** MATERIALS PROVIDED **
· · · · · · ·

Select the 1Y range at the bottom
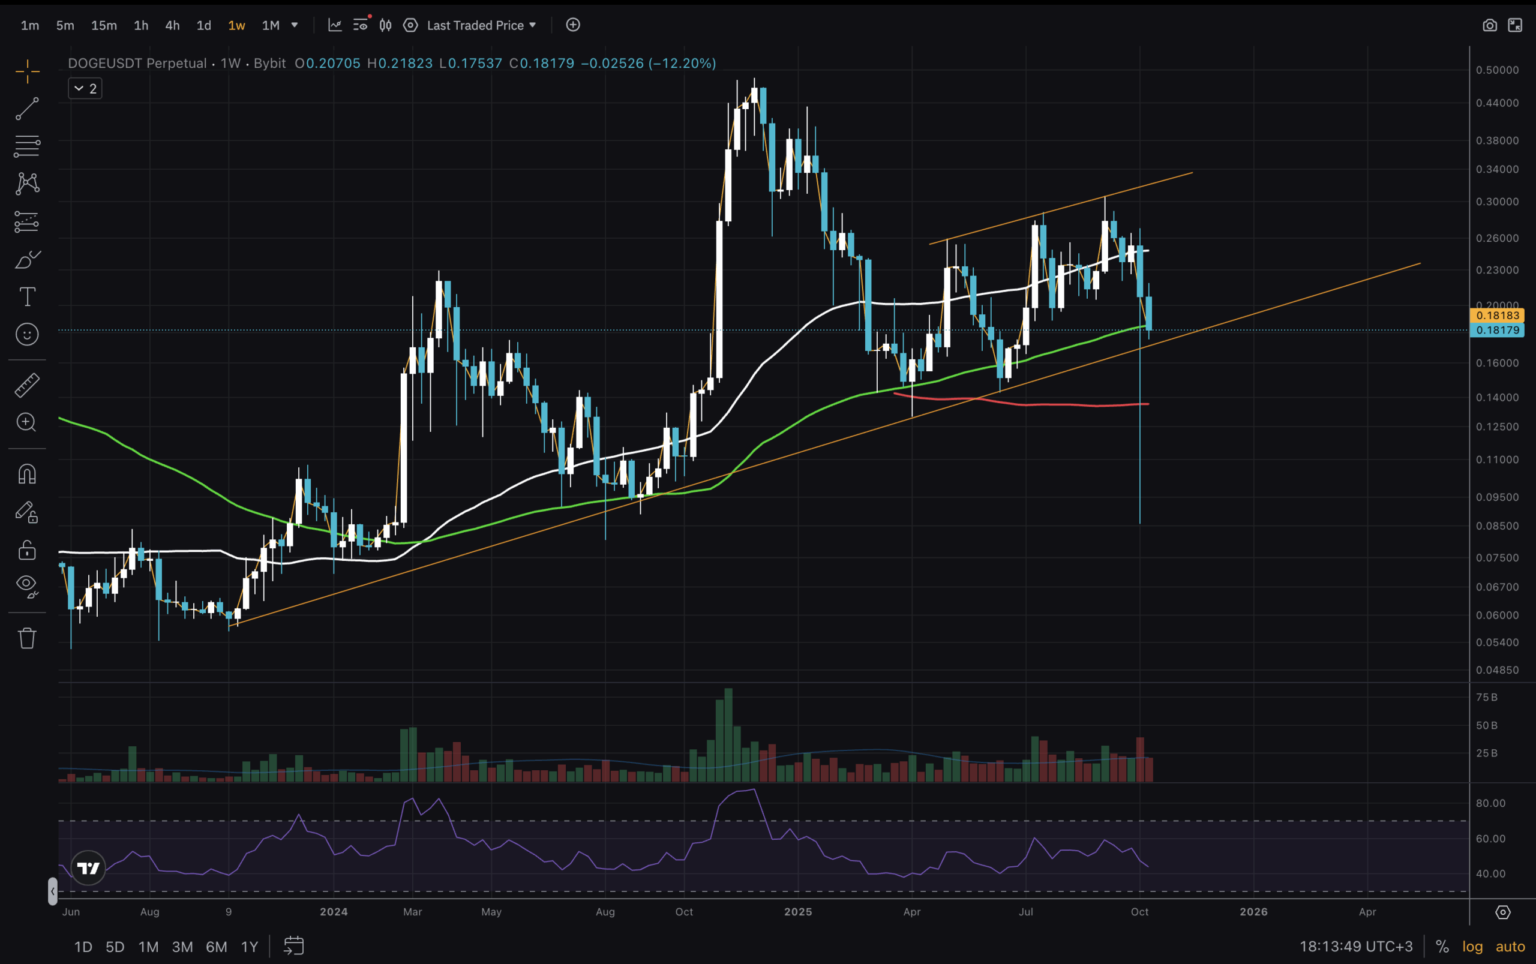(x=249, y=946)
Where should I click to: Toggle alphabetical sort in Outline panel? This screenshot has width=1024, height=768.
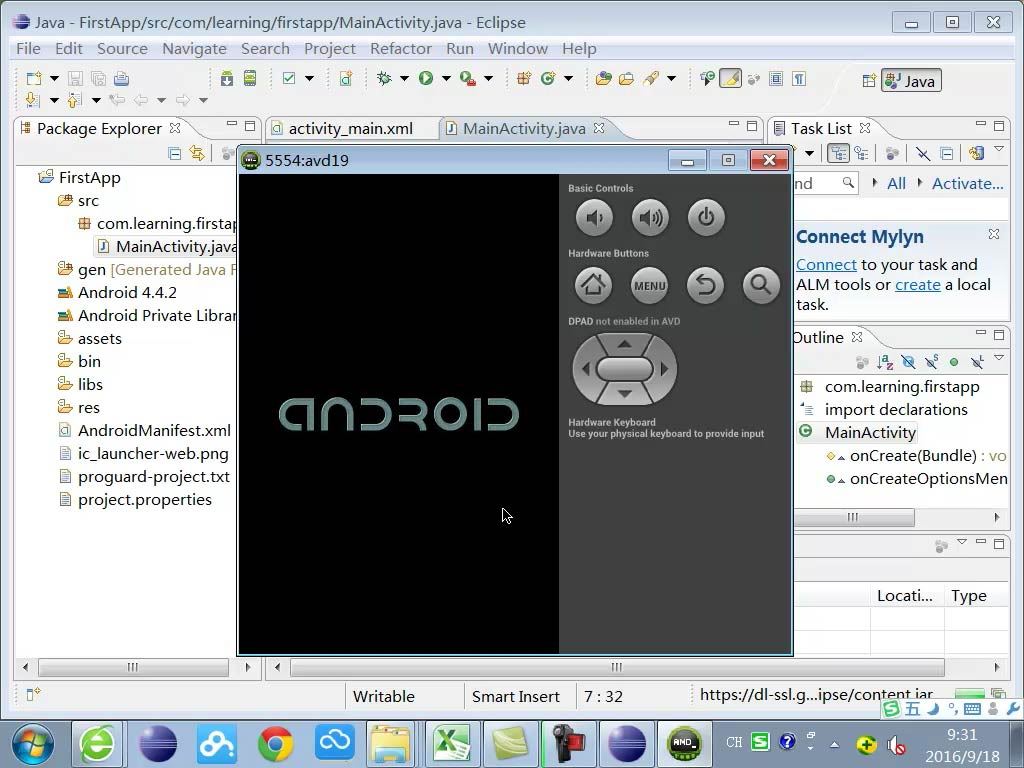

· · · · · · ·

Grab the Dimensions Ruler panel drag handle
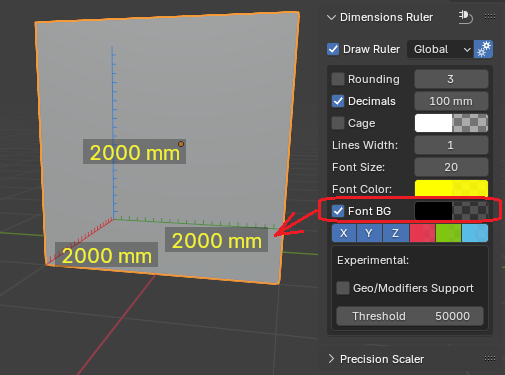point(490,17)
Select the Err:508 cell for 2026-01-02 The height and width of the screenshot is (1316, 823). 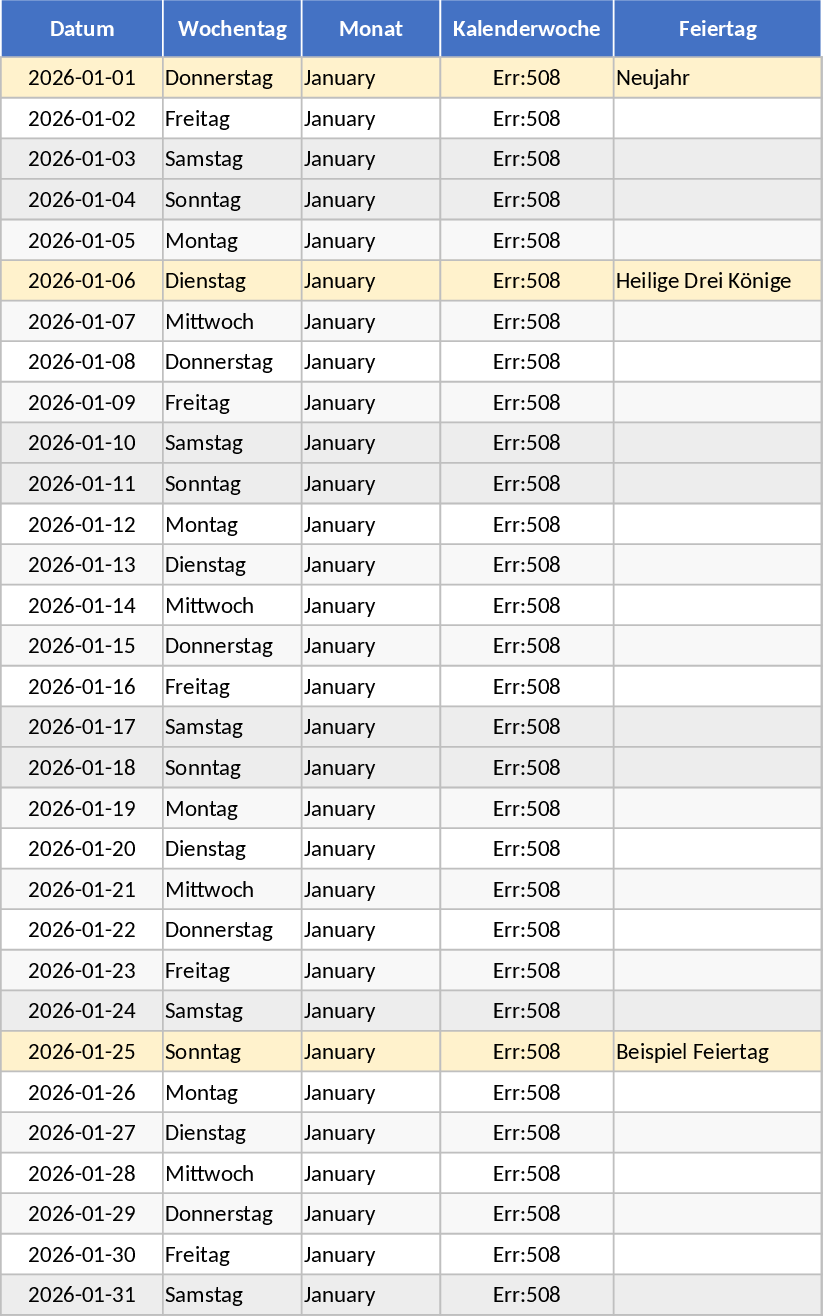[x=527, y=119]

· · · · · · ·

** SET TASK **
Could you return every line exactly, from the line containing "Select the 1Y range at the bottom" down through the line containing "Where should I", with both of those lines included? Leave the pictures out of your answer.

** PROBLEM SOLUTION **
Select the 1Y range at the bottom
(x=249, y=946)
Where should I click to: Toggle alphabetical sort in Outline panel? This screenshot has width=1024, height=768.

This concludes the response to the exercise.